What you need to do
All lines from the one containing "Click the 绿爱官方微信 QR code" down to the final line of the entries below: return them exactly.

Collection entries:
════════════════
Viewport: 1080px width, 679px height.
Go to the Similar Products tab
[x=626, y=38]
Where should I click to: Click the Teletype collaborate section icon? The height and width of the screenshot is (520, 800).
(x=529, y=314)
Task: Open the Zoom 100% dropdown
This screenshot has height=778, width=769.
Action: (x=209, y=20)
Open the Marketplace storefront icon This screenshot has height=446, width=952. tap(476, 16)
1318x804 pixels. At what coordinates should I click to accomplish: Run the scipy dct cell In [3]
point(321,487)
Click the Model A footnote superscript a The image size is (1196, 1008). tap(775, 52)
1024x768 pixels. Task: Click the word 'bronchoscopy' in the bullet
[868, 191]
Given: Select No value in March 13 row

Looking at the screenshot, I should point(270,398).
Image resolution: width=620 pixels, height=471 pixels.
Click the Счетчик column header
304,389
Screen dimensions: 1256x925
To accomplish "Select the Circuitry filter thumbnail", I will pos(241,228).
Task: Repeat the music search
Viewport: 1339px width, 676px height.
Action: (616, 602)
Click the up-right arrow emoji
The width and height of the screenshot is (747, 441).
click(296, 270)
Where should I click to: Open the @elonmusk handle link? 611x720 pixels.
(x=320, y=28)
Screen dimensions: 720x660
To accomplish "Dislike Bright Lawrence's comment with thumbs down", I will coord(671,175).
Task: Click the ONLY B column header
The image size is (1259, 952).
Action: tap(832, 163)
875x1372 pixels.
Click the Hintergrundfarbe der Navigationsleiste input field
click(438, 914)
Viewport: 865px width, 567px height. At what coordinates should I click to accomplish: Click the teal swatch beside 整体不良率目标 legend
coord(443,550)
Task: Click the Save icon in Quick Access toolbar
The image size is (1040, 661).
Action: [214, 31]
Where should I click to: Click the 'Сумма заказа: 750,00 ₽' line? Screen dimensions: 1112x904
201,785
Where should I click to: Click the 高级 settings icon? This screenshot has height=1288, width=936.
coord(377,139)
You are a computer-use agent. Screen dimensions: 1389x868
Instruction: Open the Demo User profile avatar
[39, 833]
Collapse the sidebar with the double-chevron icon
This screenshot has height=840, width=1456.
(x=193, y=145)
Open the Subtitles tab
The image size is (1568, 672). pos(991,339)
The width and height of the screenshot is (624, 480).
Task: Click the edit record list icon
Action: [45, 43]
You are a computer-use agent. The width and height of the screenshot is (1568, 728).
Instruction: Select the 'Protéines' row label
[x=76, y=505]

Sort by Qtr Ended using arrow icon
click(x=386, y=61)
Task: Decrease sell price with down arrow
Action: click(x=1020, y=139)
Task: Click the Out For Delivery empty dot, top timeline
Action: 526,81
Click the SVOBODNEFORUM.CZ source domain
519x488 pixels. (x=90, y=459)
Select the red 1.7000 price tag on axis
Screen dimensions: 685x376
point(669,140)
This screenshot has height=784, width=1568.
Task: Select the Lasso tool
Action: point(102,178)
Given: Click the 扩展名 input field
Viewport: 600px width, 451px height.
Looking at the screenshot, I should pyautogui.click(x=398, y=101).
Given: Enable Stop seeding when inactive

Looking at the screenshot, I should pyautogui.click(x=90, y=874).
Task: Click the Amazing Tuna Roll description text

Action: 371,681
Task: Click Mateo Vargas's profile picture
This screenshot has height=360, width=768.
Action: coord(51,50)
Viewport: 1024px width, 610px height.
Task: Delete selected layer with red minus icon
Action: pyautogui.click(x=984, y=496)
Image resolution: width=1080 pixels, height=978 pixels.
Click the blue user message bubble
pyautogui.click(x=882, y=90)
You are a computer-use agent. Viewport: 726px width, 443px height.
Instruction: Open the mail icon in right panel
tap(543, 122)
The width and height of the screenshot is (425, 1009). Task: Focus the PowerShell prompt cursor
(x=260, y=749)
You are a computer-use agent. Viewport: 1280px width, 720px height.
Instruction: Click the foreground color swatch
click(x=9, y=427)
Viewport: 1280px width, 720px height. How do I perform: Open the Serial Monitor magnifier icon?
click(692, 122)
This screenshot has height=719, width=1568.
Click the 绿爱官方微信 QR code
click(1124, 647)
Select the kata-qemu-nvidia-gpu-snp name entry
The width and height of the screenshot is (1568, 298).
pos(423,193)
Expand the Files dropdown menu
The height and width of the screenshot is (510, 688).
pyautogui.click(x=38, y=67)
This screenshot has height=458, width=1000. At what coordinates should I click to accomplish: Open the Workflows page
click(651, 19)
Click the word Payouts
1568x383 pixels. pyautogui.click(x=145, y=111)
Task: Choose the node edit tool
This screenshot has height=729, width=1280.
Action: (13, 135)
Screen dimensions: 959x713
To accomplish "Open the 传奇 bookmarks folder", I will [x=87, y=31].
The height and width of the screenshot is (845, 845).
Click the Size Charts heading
════════════════
Finished task
Click the 绿爱官方微信 QR code
click(1124, 647)
Select the kata-qemu-nvidia-gpu-snp name entry
The width and height of the screenshot is (1568, 298).
pos(423,193)
Expand the Files dropdown menu
The height and width of the screenshot is (510, 688).
pyautogui.click(x=38, y=67)
This screenshot has height=458, width=1000. At what coordinates should I click to accomplish: Open the Workflows page
click(651, 19)
Click the word Payouts
1568x383 pixels. pyautogui.click(x=145, y=111)
Task: Choose the node edit tool
This screenshot has height=729, width=1280.
Action: (13, 135)
Screen dimensions: 959x713
To accomplish "Open the 传奇 bookmarks folder", I will [x=87, y=31].
The height and width of the screenshot is (845, 845).
Click the Size Charts heading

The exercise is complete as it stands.